Album Review: Echoes of Sound – Luna Kiss

Luna Kiss

Band: Luna Kiss

Title: Echoes of Sound

Genre: Progressive rock


Band introduction: Luna Kiss are a four piece progressive rock band from Coventry City, UK. By merging prog with mainstream elements, “building a sound as reminiscent of Pink Floyd as it is Florence and the Machine” – Prog Magazine, Luna Kiss have created there own identity. – Taken from the band’s website

1st Listen: As incredible as they are live, I haven’t owned Luna Kiss’s album until just now. They definitely have their own sound. Classic rock sounds with prog rock time changes, almost jazzy interludes and big choruses with pop-like hooks. They have that all the songs sound the same, all the songs sound different sort of affect on me. In this case that is the sign of a band confident in their abilities and unique enough to do their own thing. Often I see a band and get their album and I am disappointed. I’m not disappointed with this album, but I know they have improved since this was released and I eagerly await the album they are currently working on.

2nd Listen: I’d usually do a track by track review on my second listen. It helps me really listen to each track rather than the album as a whole. However I was driving home from work and the other two albums I had in my car would not play. One day I’ll get around to replacing the player in my car! So I spun this on once again.

That Luna Kiss can be heavy, in a prog rock sort of way, without constantly resorting to power chord riffage is great. The riffs are often arpeggios that weave in and out of the mix with interesting time signatures and use of rests.

The whole album really feels like it’s building up to the last song “Silver Lines” and I’m not sure how I feel about that. It’s great that arguably the best song on the album is at the end. To often an album will peak too soon. I’m not yet sure that there are enough outstanding moments before that track to make the journey worthwhile. To completely contradict my last sentence; the music throughout is solid and the arrangement of instruments is exemplary.  Perhaps knowing “Silver Lines” is on it’s way is a tension building up that makes me eager to get to the end of the album rather than enjoy it to its fullest.

3rd Listen: “I” is a wall of increasing waves of sound, bass comes in and then the guitar.
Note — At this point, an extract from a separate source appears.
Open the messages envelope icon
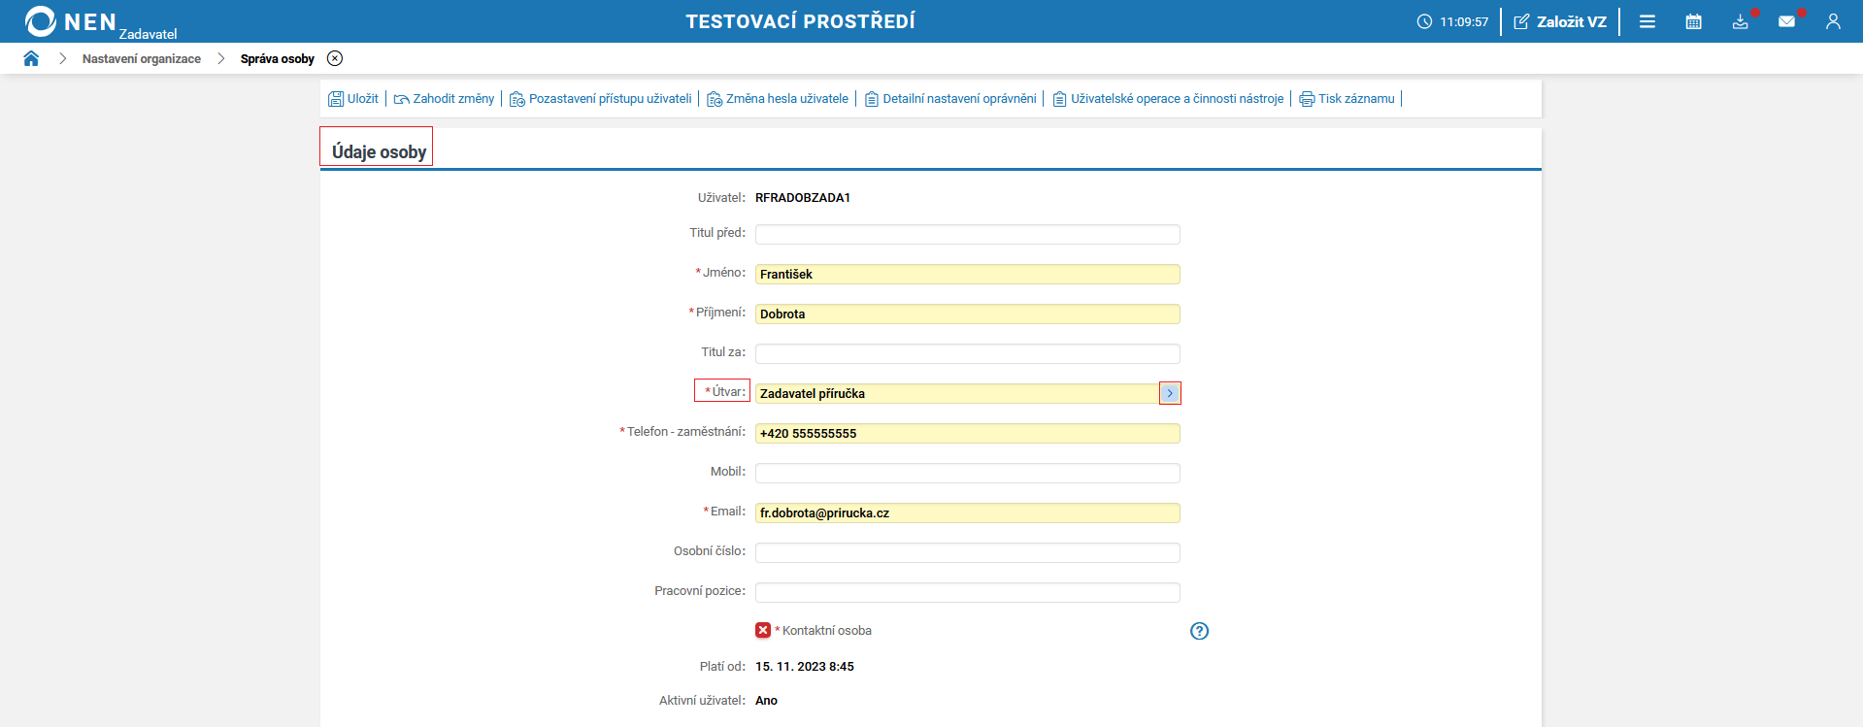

Drums start to take their place and the volume increases. This intro track begins the journey and fades out into the second track, “Jealous Fingers”. This starts like an indie rock track and, once the vocals come in, things get smooth as the bass takes the reins. The guitar solo, driven by a wah pedal, is the pinnacle of this track.

“Stop This Behaviour” is a classic rock ballad; all clean arpeggios and melodic lead lines that introduce some overdrive when the solo hits in and brings the song home.
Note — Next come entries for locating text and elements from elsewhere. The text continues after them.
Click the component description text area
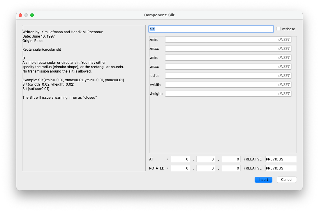(84, 98)
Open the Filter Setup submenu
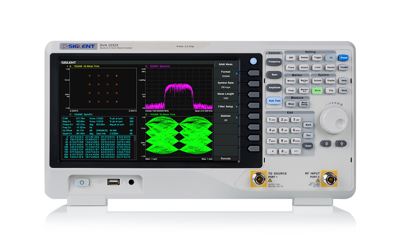401x242 pixels. tap(226, 106)
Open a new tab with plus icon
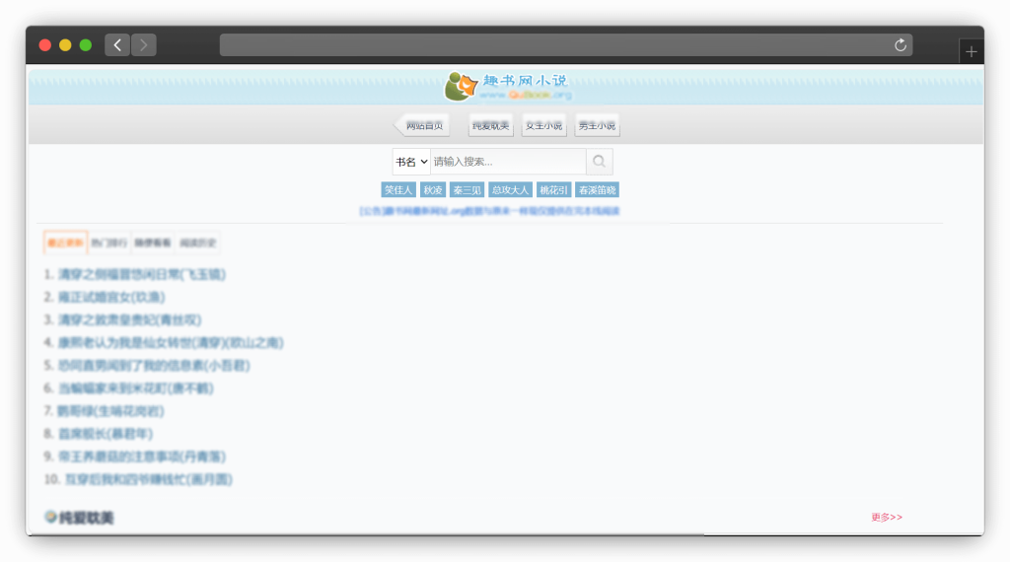The height and width of the screenshot is (562, 1010). [x=971, y=52]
“Silicone Hearts” is all funky verses and big choruses; loud and quite mechanics that even affect the solo which gives the wah a beating and then brings in a beautiful clean tone, only to step it up again.
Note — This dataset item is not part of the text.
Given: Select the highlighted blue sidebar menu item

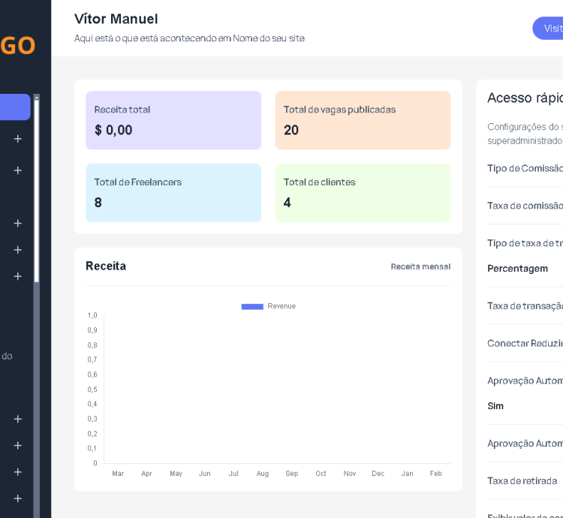Looking at the screenshot, I should 15,107.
Once again finishing track with a solo is staring to wear thin, but “Lunacy” changes the dynamics with its delay soaked percussion and synth. It’s does away with a solo, which is welcome as I find a band’s necessity to fill their music with solos even when not called for a bit off putting. A well placed and played solo shows creativity. Chucking a solo in because you feel like it shows someone showing off their chops; I’m not down with that!

“VI” is an instrumental interlude, noise and then delay\reverb soaked chords play background to, what sounds like, a tapped guitar melody. Then some crunchy chords and tremolo picked lines take their place and then leave again; getting quieter and quieter.

“Walking Away From Here” kicks straight in after “VI”,  but soon quietens down to make way for the vocals. The vocal lines get better throughout the album and this track really hit’s the mark. There is a jazzy, soul like feel to the chorus, rather than the louder rock choruses we have been treated to previously. The bass driven breakdown towards the end of the track is really powerful; I really disliked the echo affect placed on the vocals though.

Now we get to the last track “Silver Lines”. This is the track I have been waiting for. A Dire Straights solo eases me into the song until the bass comes in at about 2 minutes. Then the song really starts. The whole track is a slow build up and the Pink Floyd solo is killer. It fits perfectly and you think the track is dropping out, but it comes back, just a touch bigger than before. Then, just like “Comfortably Numb” the solo comes back in again after another brilliant chorus. Drums pound, a piano comes into the mix, and soaring synth chords play us out. Superb!

Conclusion: A great album that just improves with every track. It’s not perfect, but it’s a young band’s debut. Expect big things from Luna Kiss.